Глава 5. Соответствие — II
Глава 5. Соответствие — II
I
Согласно Великой Истине соответствия, восприятие невозможно без соответствующего органа восприятия; понимание невозможно без соответствующего органа понимания. Уровень минералов можно познать в основном при помощи пяти органов чувств, усиленных самыми замысловатыми приборами. Они регистрируют видимые явления, но «внутренность» вещей и такие основополагающие невидимые силы, как жизнь, сознание и осознанность, так и остаются скрытыми. Как можно увидеть, услышать, пощупать, понюхать или попробовать на вкус жизнь как таковую! Она не имеет ни формы, ни цвета, ни текстуры поверхности, ни вкуса, не издает особых звуков и запахов. Между тем, раз мы способны распознать жизнь, у нас должен быть для этого орган восприятия, орган более «глубокий», а это значит более «высокий», чем органы чувств. Позднее мы увидим, что этот «орган» — жизнь внутри нас, бессознательные растительные процессы и чувства нашего живого тела, сосредоточенные в основном в солнечном сплетении. Таким же образом мы непосредственно узнаем сознание нашим собственным сознанием, сконцентрированным главным образом в голове. Осознанность мы можем узнать при помощи нашей собственной осознанности, которая находится, как в символическом, так и в прямом смысле, подтверждаемом физическими ощущениями, в районе сердца, глубочайшем и таким образом «высшем» органе человеческого существа.

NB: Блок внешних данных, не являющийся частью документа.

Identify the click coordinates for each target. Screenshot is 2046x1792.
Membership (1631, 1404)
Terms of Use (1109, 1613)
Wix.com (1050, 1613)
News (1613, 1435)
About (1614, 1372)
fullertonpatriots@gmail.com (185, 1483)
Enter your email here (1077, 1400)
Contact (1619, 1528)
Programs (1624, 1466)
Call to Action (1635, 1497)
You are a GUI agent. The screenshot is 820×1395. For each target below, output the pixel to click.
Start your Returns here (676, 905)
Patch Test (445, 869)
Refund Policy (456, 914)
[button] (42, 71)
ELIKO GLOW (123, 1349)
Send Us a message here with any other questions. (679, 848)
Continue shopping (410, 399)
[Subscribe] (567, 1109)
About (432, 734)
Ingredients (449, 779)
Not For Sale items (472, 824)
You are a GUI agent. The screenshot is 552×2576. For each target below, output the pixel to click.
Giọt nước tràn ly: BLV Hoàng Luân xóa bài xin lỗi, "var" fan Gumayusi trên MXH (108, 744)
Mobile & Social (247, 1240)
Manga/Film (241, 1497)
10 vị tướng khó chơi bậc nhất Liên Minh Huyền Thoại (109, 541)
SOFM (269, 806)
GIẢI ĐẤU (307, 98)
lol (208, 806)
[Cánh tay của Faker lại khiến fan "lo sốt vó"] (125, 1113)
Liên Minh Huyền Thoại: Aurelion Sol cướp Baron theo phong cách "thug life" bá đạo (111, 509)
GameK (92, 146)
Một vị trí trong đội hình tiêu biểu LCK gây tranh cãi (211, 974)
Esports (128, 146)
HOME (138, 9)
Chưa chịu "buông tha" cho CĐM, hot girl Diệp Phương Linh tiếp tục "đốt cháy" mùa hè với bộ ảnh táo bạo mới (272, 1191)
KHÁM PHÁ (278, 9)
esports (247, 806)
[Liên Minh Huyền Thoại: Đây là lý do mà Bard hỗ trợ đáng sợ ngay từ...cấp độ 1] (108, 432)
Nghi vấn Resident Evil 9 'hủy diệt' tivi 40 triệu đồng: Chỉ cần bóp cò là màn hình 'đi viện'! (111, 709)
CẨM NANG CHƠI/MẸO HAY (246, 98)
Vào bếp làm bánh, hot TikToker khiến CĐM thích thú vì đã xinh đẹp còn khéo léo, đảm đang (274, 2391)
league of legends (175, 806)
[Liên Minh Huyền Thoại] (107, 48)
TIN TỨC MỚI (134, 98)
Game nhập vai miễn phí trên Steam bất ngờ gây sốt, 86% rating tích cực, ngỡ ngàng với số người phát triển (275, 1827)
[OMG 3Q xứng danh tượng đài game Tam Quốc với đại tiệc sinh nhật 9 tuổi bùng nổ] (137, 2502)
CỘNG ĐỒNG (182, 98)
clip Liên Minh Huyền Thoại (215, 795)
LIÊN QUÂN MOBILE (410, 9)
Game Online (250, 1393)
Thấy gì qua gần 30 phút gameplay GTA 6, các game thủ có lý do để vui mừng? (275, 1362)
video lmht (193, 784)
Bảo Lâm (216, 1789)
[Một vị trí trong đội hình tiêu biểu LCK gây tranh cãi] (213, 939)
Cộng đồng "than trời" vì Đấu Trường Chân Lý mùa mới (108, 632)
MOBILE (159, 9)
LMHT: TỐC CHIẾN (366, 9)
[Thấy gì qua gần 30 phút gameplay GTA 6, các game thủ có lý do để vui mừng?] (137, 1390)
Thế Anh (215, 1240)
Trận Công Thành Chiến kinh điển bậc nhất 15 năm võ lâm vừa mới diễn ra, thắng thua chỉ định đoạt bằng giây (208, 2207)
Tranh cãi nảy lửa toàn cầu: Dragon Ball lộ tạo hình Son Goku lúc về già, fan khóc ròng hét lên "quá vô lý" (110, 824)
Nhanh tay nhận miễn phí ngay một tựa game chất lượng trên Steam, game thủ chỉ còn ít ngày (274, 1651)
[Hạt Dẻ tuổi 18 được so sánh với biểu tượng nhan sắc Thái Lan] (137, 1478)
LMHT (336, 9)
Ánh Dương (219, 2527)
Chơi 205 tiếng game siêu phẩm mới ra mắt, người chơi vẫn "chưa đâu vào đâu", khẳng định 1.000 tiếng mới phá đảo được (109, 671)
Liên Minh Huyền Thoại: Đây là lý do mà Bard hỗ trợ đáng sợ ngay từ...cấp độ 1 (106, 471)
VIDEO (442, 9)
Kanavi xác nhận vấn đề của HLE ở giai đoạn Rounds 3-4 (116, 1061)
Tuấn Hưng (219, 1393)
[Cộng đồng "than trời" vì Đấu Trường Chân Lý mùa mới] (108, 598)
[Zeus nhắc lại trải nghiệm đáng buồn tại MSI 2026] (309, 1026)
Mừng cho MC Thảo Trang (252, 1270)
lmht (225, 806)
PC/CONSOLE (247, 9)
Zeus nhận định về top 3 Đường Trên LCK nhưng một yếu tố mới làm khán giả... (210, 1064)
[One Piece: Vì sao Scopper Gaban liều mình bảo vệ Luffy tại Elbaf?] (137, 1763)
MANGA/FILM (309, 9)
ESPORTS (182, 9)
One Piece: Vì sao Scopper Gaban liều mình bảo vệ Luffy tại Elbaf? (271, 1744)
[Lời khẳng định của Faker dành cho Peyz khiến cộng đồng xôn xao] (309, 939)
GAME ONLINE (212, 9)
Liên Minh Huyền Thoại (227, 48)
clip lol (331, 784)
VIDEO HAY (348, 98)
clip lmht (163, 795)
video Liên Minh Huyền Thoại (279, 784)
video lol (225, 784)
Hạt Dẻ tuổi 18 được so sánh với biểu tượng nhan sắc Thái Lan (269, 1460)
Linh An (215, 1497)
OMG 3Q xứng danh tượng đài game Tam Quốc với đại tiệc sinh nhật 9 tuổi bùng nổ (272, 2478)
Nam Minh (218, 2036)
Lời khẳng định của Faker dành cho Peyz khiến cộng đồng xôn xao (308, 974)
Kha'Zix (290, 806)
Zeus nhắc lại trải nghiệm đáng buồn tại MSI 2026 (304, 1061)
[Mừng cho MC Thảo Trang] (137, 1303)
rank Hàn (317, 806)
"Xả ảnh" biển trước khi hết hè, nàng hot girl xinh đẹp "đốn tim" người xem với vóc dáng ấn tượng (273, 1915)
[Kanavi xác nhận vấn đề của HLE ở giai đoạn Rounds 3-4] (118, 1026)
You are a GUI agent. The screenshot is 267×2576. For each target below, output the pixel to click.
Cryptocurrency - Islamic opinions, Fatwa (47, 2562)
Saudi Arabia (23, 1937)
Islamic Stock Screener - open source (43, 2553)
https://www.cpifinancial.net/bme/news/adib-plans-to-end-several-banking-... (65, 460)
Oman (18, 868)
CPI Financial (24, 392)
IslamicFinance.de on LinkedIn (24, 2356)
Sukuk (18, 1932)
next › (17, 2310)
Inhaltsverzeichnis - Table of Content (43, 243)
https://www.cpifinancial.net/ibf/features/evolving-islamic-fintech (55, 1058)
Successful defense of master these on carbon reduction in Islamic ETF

Поэтому ответ на вопрос «При помощи каких органов человек познает окружающий мир?» неизбежно таков: «При помощи всего, чем он обладает» — живым телом, разумом и осознанным Духом. Декарт убедил нас в том, что даже собственное существование можно распознать лишь при помощи мыслительных процессов в головном центре—«Cogito ergo sum» — я думаю, а значит, существую. Но любой ремесленник вам скажет, что его знания заключаются не только в голове, но также в разумении тела: кончики его пальцев знают то, о чем ум не имеет никакого представления. Паскаль говорил, что «в сердце есть разум, о котором ум ничего не знает». Утверждая, что человек обладает множеством органов познания, мы, пожалуй, только сбиваем себя с толку, ибо на самом деле весь человек — один орган. Но стоит ему убедить себя в том, что внимания достойны только «данные», доставляемые пятью органами чувств в «механизм обработки информации» под названием мозг, и он ограничит свое знание Уровнем Бытия, которым соответствуют эти органы, то есть в основном уровнем неодушевленной материи.
«В идеале для познания вселенной, — писал сэр Артур Эддингтон (1882–1944), — было бы достаточно лишь одного примитивнейшего зрения, не различающего даже цвета и объема»[145]. А если так, если наука пишет картину Вселенной, воспринимая ее «одним глазом, к тому же не различающим цвета», то вряд ли можно ожидать увидеть на этой картине что-то большее, чем расплывчатый, примитивный механизм. Согласно Великой Истине соответствия, отказ от использования органов познания неизбежно сужает и обедняет реальность. Вряд ли кому-то этого захочется. Тогда как объяснить то, что это все же случилось?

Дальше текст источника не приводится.